Jak co roku, wielkimi krokami zbliżały się walentynki,
święto zakochanych czy jeszcze inaczej: dzień miłości. Pary szykowały
niespodzianki dla siebie nawzajem, prezenty, słodkości, kolacje… Niektórzy z
nich gdzieś wyjeżdżali, ale cóż, wszystko zależy od inwencji twórczej.
Naruto siedział wygodnie w swoim ulubionym fotelu i trzymał
książkę. Tylko trzymał, gdyż zastanawiał się, co by tu wymyślić w tym roku na
walentynki. Chciał przygotować coś niezwykłego, coś nieoklepanego… tyle, że
pomysłów brak.
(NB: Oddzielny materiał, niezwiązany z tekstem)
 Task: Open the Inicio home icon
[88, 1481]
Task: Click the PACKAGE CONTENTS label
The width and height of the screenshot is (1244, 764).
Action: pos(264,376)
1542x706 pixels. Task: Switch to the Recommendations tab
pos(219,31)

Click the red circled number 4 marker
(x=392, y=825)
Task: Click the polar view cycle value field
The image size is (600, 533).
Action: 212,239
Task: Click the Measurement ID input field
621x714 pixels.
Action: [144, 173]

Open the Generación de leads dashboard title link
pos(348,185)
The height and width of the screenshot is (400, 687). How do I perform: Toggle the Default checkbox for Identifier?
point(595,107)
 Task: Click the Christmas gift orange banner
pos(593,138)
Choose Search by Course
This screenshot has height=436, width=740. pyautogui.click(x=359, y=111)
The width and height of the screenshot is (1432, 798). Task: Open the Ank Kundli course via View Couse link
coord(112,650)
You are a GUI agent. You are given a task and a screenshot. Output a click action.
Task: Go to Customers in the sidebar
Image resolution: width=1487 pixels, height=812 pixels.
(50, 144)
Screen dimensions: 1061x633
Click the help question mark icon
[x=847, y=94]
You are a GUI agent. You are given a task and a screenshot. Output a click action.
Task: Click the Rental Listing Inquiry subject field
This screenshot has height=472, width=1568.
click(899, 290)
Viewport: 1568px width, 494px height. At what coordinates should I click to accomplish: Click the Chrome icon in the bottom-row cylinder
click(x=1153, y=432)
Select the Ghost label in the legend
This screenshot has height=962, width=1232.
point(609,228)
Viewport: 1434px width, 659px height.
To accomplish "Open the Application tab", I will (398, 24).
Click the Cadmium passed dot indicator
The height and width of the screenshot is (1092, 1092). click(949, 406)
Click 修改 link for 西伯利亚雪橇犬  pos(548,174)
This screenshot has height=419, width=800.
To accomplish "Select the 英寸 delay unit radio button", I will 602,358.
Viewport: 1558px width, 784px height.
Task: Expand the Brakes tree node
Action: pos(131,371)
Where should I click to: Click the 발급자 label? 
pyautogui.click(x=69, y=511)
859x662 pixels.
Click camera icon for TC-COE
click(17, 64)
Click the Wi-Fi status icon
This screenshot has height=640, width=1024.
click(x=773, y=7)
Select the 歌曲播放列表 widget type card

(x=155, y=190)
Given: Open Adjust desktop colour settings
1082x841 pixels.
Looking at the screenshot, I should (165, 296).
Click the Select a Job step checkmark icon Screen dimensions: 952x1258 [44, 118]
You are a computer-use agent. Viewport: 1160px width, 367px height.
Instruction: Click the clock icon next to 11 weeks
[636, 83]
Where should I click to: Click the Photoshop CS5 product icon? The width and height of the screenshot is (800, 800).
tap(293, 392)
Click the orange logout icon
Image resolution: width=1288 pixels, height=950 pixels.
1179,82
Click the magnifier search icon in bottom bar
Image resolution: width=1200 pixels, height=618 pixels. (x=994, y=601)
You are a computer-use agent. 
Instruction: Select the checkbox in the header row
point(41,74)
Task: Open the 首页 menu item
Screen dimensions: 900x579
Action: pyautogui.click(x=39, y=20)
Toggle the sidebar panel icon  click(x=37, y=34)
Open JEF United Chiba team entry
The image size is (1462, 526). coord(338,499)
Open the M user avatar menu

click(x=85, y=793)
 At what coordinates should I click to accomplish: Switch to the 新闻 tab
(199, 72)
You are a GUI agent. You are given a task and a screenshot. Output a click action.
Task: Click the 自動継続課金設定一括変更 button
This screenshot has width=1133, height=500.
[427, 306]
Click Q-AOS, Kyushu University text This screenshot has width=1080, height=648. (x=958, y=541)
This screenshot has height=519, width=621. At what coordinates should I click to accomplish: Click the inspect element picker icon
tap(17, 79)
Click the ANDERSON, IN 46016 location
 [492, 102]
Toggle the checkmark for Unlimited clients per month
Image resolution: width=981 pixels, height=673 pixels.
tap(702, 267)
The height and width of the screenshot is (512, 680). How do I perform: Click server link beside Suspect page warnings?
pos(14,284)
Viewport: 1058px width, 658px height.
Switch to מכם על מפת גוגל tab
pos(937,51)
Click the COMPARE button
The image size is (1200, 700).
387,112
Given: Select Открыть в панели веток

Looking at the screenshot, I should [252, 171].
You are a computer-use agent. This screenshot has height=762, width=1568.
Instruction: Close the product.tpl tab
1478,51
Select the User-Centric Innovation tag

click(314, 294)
Zrezygnowany odchylił głowę do tyłu wpatrując się w sufit. W tle
słyszał tykający zegar, który zdawał się wołać „ to już jutro”. Tak, to już
jutro, a on dalej nic nie wymyślił, chociaż… Już miał się podać, kiedy do głowy
wpadł mu genialny pomysł. Wstał, wykonał kilka telefonów i w pełni
usatysfakcjonowany, rozłożył się na łóżku.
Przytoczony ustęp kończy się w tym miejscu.